The criteria needs to be very clearly specified. For instance, whether the score given should reflect all linguistic qualities such as grammar, punctuation, accuracy, fluency, etc. or only some of them – accuracy and adequacy for example.
Another way in which human evaluators assess machine translation is by judging its adequacy – how much of the meaning expressed in the source text is retained in the target text.
In this case, the annotator has to be fluent in both source and target language to accurately judge the messaging retained. The scale applied normally ranges from “all meaning retained” through to “none of the meaning retained”.
A different way of assessing the machine translation output is looking at its fluency. This method is different to assessing adequacy as it only focuses on the target text; therefore the annotator does not need to understand the source language.
The annotator is presented with the question “Is the language in the target text fluent” and the scale will typically range from “flawless” to “incomprehensible”.
Error analysis is one of the most comprehensive means of human evaluation. Evaluators identify errors and indicate the category of each error. The error typology might depend on a specific language as well as content type.
Each error category will have a different severity assigned to it. This means that some errors might be perceived as not impacting on the meaning, while others will distort the message that is meant to be conveyed and therefore have high severity.
Some examples of error categories would be “grammar – wrong subject-verb agreement”, “grammar – incorrect word order”, “punctuation – missing full stop”, “accuracy – omitted word”.
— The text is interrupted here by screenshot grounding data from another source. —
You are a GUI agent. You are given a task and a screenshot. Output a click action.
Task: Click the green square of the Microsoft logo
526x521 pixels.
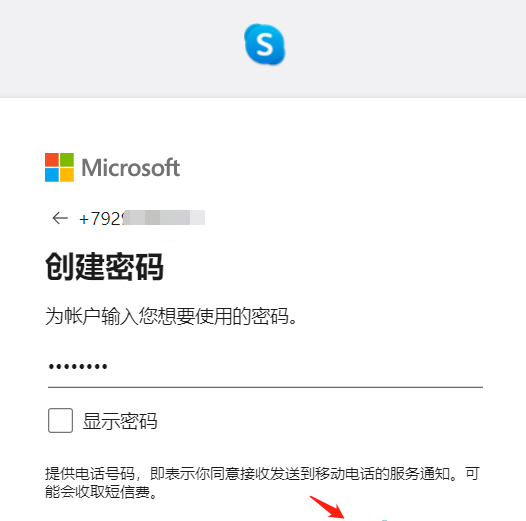click(67, 160)
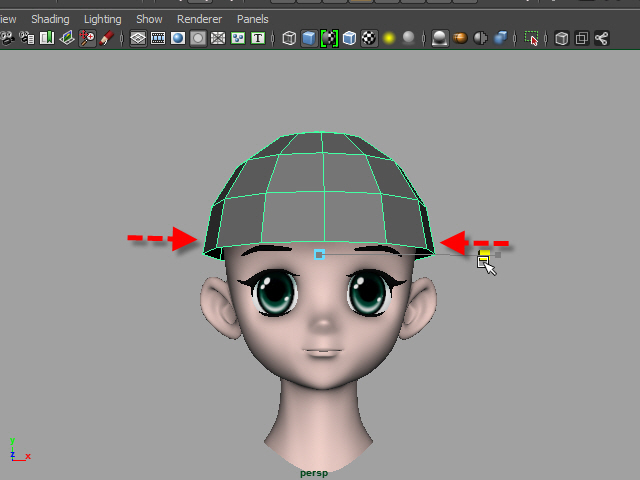The height and width of the screenshot is (480, 640).
Task: Expand the Show menu
Action: pyautogui.click(x=149, y=19)
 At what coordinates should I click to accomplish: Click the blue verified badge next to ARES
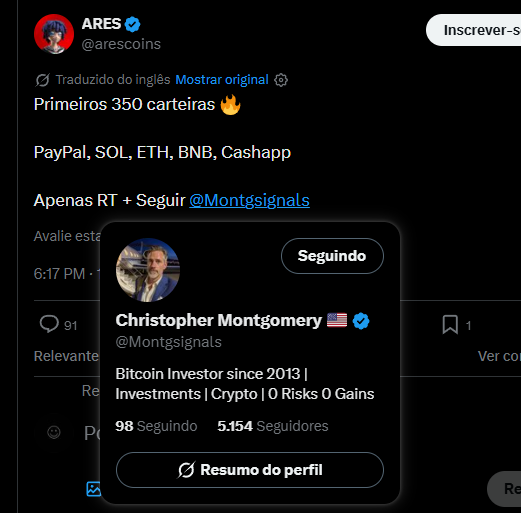coord(132,24)
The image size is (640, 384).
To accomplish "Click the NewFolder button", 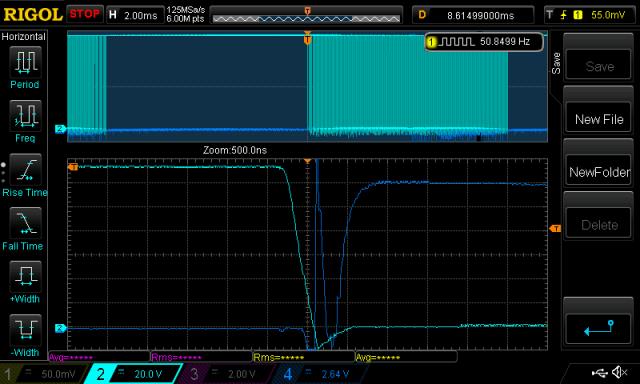I will (598, 172).
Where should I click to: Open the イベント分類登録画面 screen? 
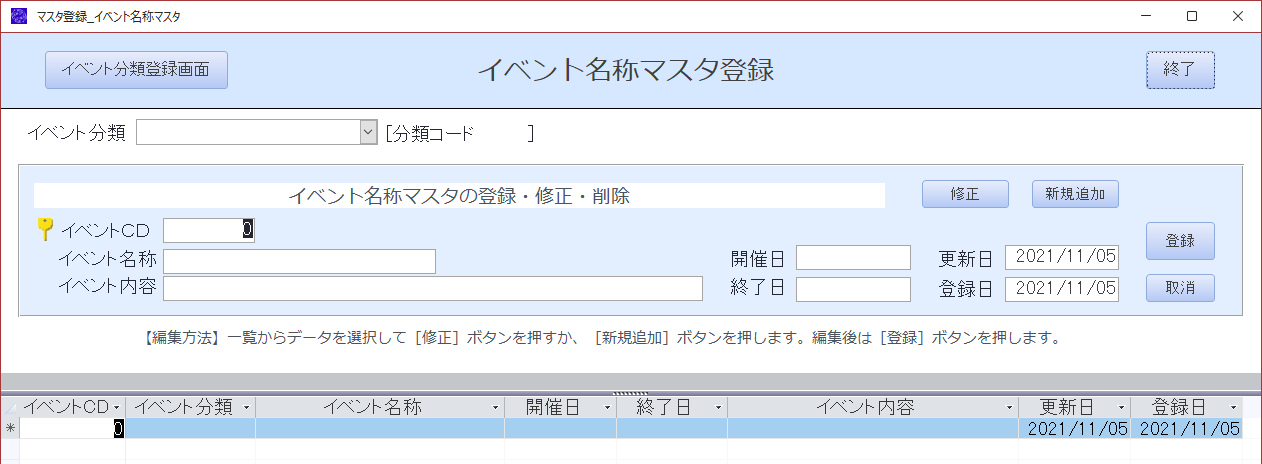coord(137,70)
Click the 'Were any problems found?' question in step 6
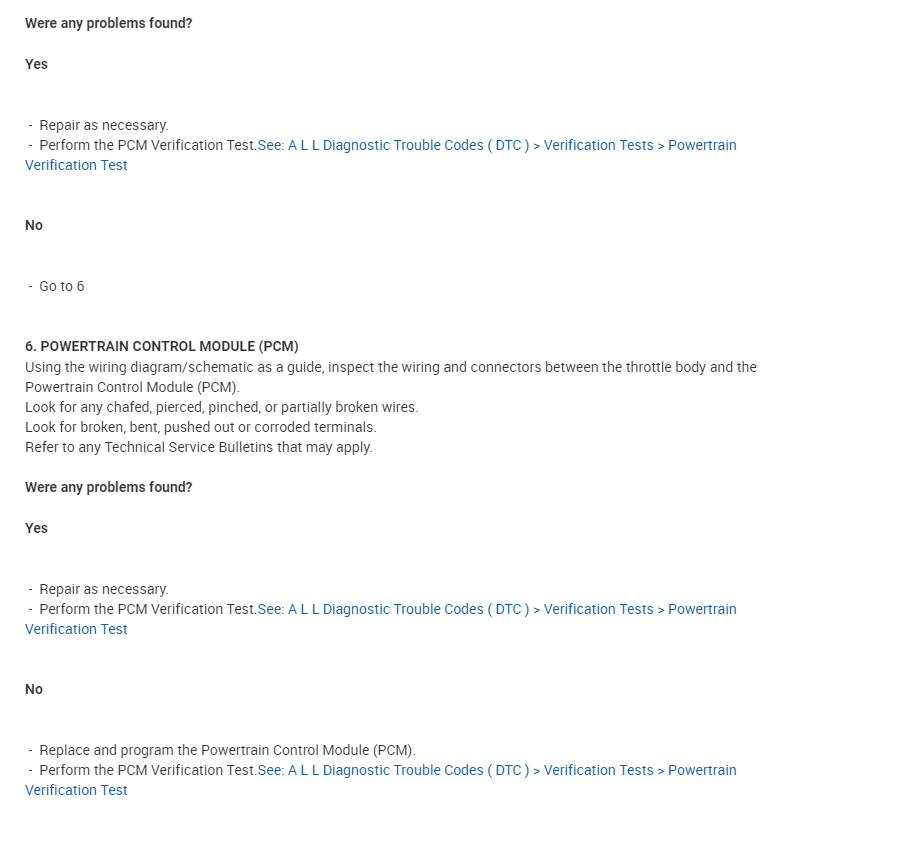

The final human evaluation method is ranking, where evaluators are given two or more translation options and are asked to pick the best option. This can sometimes prove difficult if there are only very slight differences between the translation options or if they contain errors that are difficult to compare.
In those instances, it might help annotators to decide which translation features errors that have greater impact on translation quality.
Human evaluation of machine translation, in conjunction with automated measures, provides an important insight into the performance of MT systems.
This is another way in which linguists can diversify their services – they can become machine translation evaluators and therefore have a significant impact on what machines will output. Without linguists, perfecting machine translation would be a much more difficult task.